- Opening Delimiter -

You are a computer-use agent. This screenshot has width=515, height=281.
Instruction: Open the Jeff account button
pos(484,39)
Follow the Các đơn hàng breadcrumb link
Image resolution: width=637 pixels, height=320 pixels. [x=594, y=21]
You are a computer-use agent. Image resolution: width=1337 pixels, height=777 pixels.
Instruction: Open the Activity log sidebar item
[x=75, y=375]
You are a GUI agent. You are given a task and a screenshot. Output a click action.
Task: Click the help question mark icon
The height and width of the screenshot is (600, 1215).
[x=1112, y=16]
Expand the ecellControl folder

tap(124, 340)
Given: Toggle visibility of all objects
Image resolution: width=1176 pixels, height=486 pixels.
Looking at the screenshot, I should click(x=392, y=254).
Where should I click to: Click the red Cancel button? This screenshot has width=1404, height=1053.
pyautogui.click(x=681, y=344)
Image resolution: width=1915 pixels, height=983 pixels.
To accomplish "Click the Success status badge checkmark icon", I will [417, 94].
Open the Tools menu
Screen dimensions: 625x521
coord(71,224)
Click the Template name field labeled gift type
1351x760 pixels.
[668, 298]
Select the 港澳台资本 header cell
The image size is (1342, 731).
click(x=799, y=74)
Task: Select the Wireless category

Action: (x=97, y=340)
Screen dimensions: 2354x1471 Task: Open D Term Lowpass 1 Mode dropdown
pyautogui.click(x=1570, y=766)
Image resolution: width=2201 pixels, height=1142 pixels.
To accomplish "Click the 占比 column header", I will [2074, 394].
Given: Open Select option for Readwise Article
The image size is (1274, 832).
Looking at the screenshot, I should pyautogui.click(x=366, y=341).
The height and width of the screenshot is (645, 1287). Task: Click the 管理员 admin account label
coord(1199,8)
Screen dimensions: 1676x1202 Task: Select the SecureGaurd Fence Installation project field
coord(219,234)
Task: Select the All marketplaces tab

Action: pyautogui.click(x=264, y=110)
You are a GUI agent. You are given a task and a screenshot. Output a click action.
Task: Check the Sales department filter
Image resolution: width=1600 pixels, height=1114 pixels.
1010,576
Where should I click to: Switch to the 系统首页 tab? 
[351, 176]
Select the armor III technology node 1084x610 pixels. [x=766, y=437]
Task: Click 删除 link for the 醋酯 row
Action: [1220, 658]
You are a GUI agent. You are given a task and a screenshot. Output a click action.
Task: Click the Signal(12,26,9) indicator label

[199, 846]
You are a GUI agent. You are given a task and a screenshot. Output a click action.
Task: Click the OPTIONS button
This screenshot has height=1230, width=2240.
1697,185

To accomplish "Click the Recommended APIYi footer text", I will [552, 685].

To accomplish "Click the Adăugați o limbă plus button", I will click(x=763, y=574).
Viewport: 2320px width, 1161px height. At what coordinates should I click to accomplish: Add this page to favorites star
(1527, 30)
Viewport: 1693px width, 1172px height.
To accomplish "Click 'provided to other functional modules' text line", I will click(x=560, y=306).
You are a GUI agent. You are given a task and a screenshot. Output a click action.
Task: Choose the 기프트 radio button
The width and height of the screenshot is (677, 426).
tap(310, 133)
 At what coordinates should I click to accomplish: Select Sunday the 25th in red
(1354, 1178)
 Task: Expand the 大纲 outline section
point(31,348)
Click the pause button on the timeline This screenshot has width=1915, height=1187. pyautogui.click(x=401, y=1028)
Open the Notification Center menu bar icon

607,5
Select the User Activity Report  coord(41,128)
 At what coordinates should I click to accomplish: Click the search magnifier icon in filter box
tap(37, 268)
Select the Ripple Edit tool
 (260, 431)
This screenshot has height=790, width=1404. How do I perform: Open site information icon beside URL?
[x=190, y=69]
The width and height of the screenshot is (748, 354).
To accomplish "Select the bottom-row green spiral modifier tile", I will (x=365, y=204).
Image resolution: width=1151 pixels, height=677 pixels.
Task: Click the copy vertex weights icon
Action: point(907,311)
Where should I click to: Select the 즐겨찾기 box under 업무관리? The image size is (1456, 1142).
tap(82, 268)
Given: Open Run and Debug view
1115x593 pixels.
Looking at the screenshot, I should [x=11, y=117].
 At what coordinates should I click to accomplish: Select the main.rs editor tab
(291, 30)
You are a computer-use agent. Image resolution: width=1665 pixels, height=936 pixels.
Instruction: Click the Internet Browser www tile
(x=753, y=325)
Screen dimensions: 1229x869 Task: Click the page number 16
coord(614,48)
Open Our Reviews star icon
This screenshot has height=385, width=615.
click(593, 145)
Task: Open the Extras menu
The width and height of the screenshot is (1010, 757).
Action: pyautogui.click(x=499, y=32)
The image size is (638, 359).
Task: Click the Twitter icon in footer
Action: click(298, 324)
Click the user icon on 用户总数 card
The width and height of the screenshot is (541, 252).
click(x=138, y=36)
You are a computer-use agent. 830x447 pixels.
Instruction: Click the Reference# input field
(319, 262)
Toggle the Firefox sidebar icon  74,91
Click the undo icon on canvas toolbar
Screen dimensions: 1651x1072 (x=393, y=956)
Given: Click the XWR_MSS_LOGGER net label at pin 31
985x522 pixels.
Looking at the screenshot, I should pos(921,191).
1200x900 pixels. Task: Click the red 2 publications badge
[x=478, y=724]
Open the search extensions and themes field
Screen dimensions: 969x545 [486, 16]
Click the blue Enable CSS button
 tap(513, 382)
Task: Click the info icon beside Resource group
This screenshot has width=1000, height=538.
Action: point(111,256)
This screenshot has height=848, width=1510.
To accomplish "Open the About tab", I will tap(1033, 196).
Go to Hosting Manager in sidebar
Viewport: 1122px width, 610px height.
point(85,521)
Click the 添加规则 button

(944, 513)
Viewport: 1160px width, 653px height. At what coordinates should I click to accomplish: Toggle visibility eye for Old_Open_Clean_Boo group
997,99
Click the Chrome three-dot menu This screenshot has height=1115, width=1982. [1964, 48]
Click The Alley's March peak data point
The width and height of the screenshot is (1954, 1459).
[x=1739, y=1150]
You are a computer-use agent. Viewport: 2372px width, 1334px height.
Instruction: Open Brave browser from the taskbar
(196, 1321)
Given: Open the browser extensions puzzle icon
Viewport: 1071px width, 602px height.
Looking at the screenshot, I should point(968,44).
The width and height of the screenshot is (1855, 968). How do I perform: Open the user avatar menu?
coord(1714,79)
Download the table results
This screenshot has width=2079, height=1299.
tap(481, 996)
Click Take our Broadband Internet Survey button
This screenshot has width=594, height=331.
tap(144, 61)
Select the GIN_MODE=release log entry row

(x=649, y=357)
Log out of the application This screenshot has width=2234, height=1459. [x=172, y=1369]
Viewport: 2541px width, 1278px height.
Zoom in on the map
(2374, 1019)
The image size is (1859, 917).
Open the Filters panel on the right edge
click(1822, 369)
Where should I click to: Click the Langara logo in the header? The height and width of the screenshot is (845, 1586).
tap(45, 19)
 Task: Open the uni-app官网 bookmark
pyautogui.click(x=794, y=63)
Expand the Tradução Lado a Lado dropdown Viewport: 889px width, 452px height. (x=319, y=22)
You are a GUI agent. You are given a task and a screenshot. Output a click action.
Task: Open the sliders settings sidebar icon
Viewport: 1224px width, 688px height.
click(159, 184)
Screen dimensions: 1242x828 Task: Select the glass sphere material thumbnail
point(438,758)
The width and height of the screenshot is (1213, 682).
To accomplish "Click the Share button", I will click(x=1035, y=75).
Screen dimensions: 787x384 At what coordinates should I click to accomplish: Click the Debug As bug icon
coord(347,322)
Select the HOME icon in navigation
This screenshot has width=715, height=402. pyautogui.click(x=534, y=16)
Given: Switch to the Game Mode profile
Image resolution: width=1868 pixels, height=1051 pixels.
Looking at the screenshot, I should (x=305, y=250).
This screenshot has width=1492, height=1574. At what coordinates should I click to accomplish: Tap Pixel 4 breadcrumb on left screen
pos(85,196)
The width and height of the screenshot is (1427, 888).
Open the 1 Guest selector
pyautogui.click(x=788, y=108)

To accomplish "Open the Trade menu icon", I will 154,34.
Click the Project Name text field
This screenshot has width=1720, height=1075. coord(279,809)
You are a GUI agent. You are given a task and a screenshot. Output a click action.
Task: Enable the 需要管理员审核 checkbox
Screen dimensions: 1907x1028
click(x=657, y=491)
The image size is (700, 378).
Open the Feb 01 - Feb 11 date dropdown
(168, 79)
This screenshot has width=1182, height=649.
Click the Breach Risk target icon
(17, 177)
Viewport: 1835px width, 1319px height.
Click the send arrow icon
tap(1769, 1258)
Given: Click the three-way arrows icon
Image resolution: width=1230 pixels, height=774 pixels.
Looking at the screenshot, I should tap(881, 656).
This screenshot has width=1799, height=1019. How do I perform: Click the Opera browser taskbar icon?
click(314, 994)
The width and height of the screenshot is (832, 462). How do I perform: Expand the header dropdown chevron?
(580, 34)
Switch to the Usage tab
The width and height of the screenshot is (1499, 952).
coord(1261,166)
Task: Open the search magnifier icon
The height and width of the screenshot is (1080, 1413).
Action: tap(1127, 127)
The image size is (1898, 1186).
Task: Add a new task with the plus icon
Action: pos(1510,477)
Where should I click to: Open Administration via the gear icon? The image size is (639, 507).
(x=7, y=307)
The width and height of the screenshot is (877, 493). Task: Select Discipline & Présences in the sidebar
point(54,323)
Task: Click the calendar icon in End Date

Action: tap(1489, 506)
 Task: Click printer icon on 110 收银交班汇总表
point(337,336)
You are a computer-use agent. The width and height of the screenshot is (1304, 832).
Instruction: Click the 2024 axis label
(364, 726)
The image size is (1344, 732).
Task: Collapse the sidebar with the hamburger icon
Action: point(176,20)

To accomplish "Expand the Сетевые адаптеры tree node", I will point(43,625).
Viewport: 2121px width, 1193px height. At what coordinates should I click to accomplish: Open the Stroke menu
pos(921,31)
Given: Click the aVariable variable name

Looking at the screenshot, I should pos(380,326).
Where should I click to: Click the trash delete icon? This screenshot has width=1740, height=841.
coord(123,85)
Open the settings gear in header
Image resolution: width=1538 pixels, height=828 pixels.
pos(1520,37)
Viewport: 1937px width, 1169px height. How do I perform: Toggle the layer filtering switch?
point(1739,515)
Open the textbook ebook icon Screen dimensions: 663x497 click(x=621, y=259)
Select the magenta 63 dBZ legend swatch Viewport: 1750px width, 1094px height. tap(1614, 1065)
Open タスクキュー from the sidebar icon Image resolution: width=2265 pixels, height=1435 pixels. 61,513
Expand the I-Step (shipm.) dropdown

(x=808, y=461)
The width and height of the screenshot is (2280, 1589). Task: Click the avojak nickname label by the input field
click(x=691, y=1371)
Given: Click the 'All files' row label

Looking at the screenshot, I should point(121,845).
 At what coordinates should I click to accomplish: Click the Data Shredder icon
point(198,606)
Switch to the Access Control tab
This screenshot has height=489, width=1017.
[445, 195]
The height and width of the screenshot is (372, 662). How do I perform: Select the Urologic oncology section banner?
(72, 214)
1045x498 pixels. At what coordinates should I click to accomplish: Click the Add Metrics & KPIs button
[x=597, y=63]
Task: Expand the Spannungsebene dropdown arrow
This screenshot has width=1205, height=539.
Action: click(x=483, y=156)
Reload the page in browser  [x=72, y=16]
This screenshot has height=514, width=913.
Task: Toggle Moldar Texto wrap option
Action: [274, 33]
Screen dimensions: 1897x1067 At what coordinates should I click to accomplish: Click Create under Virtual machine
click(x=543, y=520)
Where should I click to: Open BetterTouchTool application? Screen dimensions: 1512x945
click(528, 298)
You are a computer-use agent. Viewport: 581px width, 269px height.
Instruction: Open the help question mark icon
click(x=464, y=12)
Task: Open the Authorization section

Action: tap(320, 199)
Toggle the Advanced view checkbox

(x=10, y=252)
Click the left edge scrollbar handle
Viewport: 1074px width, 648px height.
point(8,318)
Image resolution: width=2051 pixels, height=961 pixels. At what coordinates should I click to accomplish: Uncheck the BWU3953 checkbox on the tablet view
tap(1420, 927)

- Closing Delimiter -

Above this instruction are the records; retype exactly the lines from the one containing "You are a computer-use agent. Viewport: 2372px" up to and including the one containing "Task: Open the sliders settings sidebar icon".

You are a computer-use agent. Viewport: 2372px width, 1334px height.
Instruction: Open Brave browser from the taskbar
(196, 1321)
Given: Open the browser extensions puzzle icon
Viewport: 1071px width, 602px height.
Looking at the screenshot, I should point(968,44).
The width and height of the screenshot is (1855, 968). How do I perform: Open the user avatar menu?
coord(1714,79)
Download the table results
This screenshot has width=2079, height=1299.
tap(481, 996)
Click Take our Broadband Internet Survey button
This screenshot has width=594, height=331.
tap(144, 61)
Select the GIN_MODE=release log entry row

(x=649, y=357)
Log out of the application This screenshot has width=2234, height=1459. [x=172, y=1369]
Viewport: 2541px width, 1278px height.
Zoom in on the map
(2374, 1019)
The image size is (1859, 917).
Open the Filters panel on the right edge
click(1822, 369)
Where should I click to: Click the Langara logo in the header? The height and width of the screenshot is (845, 1586).
tap(45, 19)
 Task: Open the uni-app官网 bookmark
pyautogui.click(x=794, y=63)
Expand the Tradução Lado a Lado dropdown Viewport: 889px width, 452px height. (x=319, y=22)
You are a GUI agent. You are given a task and a screenshot. Output a click action.
Task: Open the sliders settings sidebar icon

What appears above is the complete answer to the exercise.